Intra-CeA R121919 blocked both excessive palatable food intake and anxiety-like behavior in Chow/Palatable rats, without affecting chow hypophagia. Conversely, intra-BlA R121919 reduced the chow hypophagia in Chow/Palatable rats, without affecting excessive palatable food intake or anxiety-like behavior. Intra-BNST treatment had no effect. The treatments did not modify the behavior of Chow/Chow rats. Immunohistochemistry revealed an increased number of CRF-positive cells in CeA-but not in BlA Volasertib mouse or BNST-of Chow/Palatable
rats, during both withdrawal and renewed access to the palatable diet, compared with controls. These results provide functional evidence that the CRF-CRF1 receptor system in CeA and BlA has a differential role in mediating maladaptive behaviors resulting from palatable diet cycling. Neuropsychopharmacology (2013)”
“Alpha interferon (IFN-alpha)-based therapy can effectively treat chronic hepatitis B virus (HBV) infection, which causes life-threatening complications. Responses to IFN-alpha therapy vary greatly in chronic hepatitis B (CHB) patients, but underlying mechanisms are almost unknown. In this study, we found that IFN-alpha treatment induced a marked decrease of microRNA-122 (miR-122) expression in hepatocytes. We next showed that IFN-alpha-induced miR-122 downregulation was only partly due to transcriptional
suppression. One IFN-stimulated gene (ISG), NT5C3, which was identified as a miR-122 target, C646 order efficiently inhibited miR-122 by binding and sequestering nearly miR-122 with its mRNA 3′-untranslated region (3′-UTR), indicating that this ISG is involved in IFN-alpha-mediated miR-122 suppression. Notably, the inhibitory effect of IFN-alpha on miR-122 was completely abolished by blocking IFN-alpha-induced upregulation of NT5C3 mRNA expression by RNA interference (RNAi). Meanwhile, we observed that miR-122 dramatically inhibited HBV expression and replication. Finally, we showed that IFN-alpha-mediated HBV-inhibitory effects could be enhanced significantly
by blocking IFN-alpha-induced downregulation of miR-122. We therefore concluded that IFN-alpha-induced inhibition of miR-122 may negatively affect the anti-HBV function of IFN-alpha. These data provide valuable insights for a better understanding of the antiviral mechanism of IFN-alpha and raise further potential interest in enhancing its anti-HBV efficacy.”

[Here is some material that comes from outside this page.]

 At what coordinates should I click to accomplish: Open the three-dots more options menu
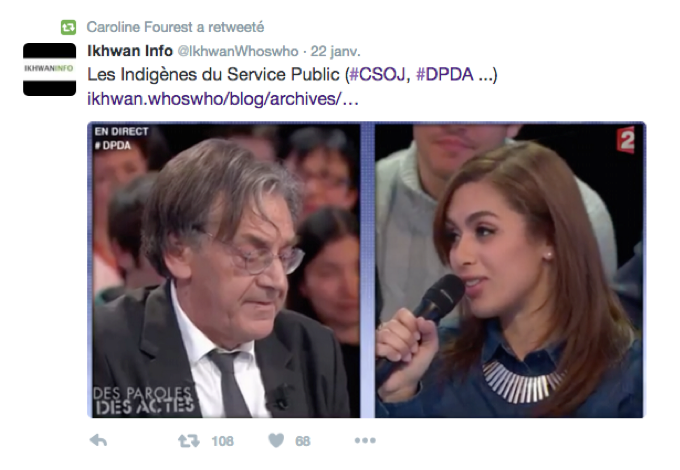(365, 441)
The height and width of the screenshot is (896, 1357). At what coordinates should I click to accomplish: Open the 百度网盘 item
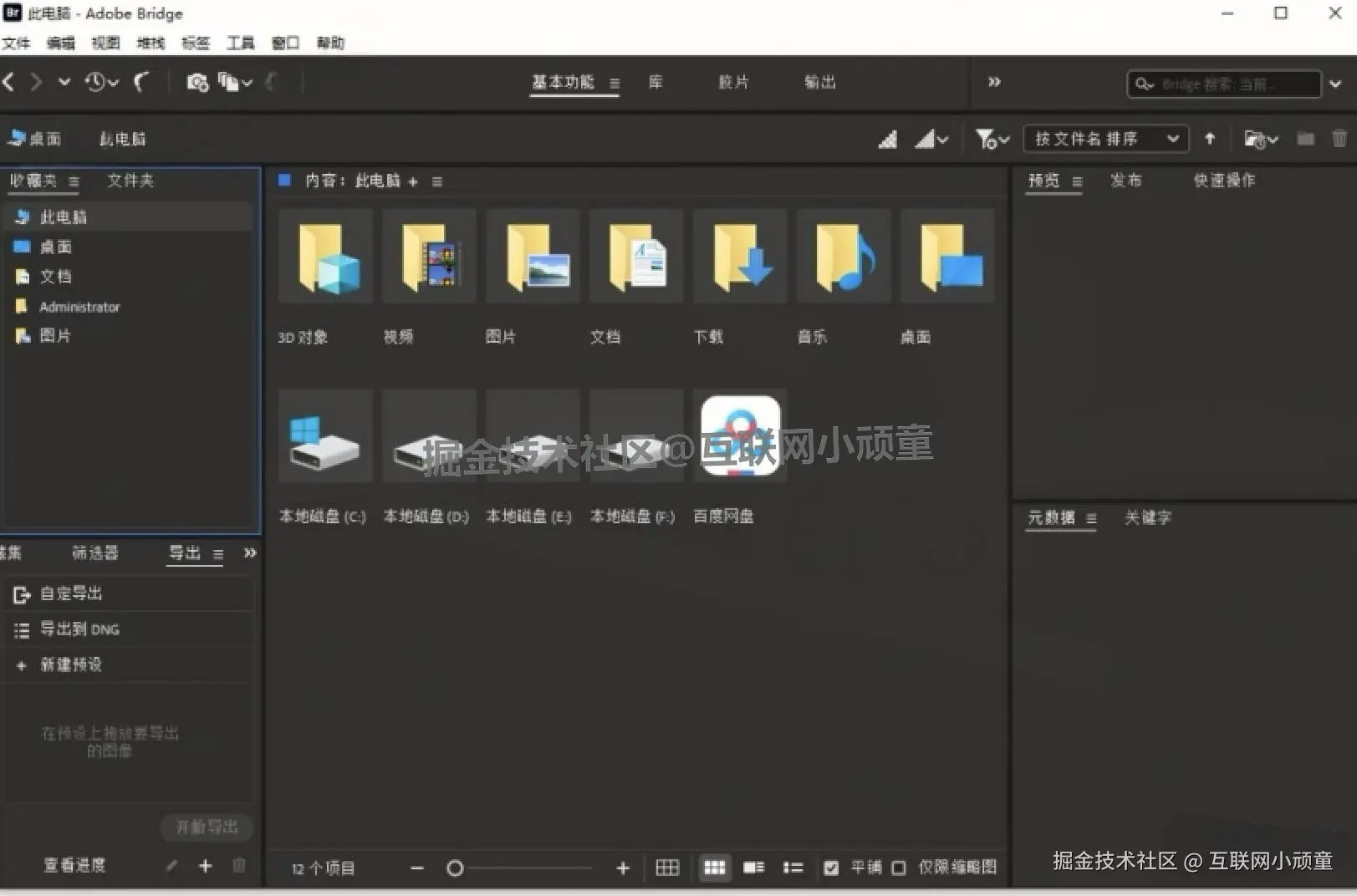point(739,435)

“Clinical proteomics faces extremely complex and variable data. Here, we present an updated version of the Griss Proteomics Database Engine (GPDE): A free biological proteomic database specifically designed for clinical proteomics and biomarker discovery (http://gpde.sourceforge.net). It combines experiments based on investigated cell types thereby supporting customizable biological meta-analyses. Through the new features described here, the GPDE now became a powerful yet easy-to-use tool to support the fast identification and reliable evaluation of biomarker candidates.